■ Tasks
1. According to the Manufacturing Day article, in what town is Bekum America's facility?
2. Carry on writing the Manufacturing Day article, starting right after its last sentence.

Last year, Bekum America welcomed more than 200 students to tour its facility in Williamston, MI, on Manufacturing Day to see its blow-molding machinery in action and learn about career opportunities. Live visits are not an option this year because of COVID-19, so Bekum America conducted a virtual tour that included machine demonstrations, presentations by Bekum employees, and a walk-through of the Apprenticeship Training Center.
“We are excited to welcome so many students to join us in celebrating Manufacturing Day in a virtual environment this year,” said Steve London, Bekum President and COO. “We plan on sharing the many opportunities and experiences of modern manufacturing and showing students the benefits of joining our industry. Despite limitations associated with COVID-19, we are confident that students will get a great overview of our facility and our industry.”
As Clare Goldsberry notes in her article, “Manufacturing Day 2020 Celebrates an Essential Sector,” the annual event held on the first Friday of October honors manufacturers and showcases the manufacturing sector’s critical role in the US economy. “That was never made clearer than this year, when a global pandemic revealed just how crucial US manufacturing is across industry sectors,” writes Goldsberry.

[Data records]
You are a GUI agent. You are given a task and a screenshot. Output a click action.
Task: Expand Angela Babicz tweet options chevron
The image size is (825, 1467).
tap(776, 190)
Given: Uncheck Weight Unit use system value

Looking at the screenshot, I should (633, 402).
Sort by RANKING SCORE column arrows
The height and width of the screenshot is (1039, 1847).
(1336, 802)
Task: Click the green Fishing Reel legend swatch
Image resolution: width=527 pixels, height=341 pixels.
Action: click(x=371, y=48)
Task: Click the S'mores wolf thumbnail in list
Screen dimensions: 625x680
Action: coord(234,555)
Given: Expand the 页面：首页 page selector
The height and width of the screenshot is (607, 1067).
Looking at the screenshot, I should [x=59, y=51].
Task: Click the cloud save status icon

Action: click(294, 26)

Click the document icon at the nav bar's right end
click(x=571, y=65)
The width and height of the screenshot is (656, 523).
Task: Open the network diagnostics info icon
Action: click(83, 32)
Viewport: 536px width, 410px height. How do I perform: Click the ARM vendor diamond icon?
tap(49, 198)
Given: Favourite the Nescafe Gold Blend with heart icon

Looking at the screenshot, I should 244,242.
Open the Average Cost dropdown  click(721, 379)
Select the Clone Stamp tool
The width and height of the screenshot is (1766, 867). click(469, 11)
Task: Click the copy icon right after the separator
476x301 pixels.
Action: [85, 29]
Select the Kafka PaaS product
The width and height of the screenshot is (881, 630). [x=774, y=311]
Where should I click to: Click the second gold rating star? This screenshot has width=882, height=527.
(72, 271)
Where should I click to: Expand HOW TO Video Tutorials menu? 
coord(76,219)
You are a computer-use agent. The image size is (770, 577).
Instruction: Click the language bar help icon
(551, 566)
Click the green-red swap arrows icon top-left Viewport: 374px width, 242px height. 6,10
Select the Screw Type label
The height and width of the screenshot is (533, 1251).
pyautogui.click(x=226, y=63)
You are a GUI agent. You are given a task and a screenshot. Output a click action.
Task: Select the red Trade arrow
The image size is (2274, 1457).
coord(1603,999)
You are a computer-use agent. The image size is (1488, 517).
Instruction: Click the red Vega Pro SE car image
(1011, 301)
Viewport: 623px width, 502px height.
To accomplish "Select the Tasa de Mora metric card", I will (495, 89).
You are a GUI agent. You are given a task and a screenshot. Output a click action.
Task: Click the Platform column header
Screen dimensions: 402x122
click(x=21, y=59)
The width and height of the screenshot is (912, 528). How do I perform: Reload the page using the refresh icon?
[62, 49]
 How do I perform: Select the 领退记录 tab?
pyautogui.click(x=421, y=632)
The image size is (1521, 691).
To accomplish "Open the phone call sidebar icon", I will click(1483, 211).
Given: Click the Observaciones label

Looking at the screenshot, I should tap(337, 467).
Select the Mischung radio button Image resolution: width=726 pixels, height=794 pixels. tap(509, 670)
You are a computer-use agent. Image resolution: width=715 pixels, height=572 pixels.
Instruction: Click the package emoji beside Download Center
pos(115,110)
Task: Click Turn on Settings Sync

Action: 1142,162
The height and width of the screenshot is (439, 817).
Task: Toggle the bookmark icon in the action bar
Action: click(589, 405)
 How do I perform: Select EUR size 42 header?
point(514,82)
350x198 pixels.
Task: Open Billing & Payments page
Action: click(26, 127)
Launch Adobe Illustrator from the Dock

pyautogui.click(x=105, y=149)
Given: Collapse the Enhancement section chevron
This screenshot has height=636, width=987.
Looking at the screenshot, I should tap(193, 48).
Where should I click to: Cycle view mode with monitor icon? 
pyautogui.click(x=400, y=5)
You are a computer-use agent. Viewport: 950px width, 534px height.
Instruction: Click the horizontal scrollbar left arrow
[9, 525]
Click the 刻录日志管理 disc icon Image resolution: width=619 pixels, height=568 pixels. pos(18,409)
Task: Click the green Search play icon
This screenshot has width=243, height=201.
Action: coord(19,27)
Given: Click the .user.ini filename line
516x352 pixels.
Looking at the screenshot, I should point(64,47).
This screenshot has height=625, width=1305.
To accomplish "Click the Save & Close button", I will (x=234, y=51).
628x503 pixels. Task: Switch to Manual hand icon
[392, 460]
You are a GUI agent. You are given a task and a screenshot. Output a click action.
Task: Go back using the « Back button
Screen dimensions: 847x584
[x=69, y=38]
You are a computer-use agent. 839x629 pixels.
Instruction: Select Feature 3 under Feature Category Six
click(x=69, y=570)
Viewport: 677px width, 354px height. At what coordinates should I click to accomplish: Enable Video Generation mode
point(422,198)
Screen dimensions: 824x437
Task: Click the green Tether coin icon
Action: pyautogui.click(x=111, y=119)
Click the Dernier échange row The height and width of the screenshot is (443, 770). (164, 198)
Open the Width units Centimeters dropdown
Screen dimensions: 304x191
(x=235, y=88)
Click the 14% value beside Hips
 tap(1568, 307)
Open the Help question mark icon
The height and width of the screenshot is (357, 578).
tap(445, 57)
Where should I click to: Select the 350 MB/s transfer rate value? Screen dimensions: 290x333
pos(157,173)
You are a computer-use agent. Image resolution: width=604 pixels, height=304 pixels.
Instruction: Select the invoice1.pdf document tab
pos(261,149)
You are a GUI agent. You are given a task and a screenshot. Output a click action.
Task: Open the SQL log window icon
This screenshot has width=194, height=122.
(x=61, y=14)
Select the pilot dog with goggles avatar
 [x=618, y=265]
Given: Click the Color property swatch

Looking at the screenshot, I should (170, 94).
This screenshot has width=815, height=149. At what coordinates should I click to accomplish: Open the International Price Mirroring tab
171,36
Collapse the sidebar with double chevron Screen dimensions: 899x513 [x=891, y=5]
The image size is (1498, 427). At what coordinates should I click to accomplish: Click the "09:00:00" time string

■ Results for the exercise
1. Williamston, MI

2.
Manufacturing Day is also designed to correct misperceptions about the industry, stressed Bekum America. Notably, by visiting modern manufacturing facilities young people can see first-hand that these plants are far-removed from the Dickensian clichés of dirty and unsafe factories where workers resemble beasts of burden. On the contrary, advanced manufacturing is powered by automation, virtual reality, 3D printing, and many other advanced technologies. Bekum America also reports that manufacturers have the highest job retention rates in the private sector and that 90% of the workforce have medical benefits.
Nevertheless, the skills gap persists, and manufacturers continue to struggle finding employees to fill vacant positions as baby boomers retire en masse. One way that manufacturers are countering this trend is through partnerships with local educational institutions.
Bekum’s global headquarters is in Germany, where apprenticeship programs are commonplace and play a key role in fostering a steady stream of highly skilled workers. Bekum America, which was established in 1979, has developed its own apprenticeship program, working with various school districts, career centers, and local area high schools to identify and recruit students. Each apprentice must complete 8,000 hours of training and complete approximately 60 credit hours at Lansing Community College, working toward an associate degree.
Bekum established its Apprenticeship Program in 1994. In May of 2001, according to the Department of Labor, Bekum America graduated the two youngest, active journeymen in the United States. Approximately 50% of Bekum's manufacturing workforce have graduated from the apprenticeship program or are currently registered in the program, according to the company.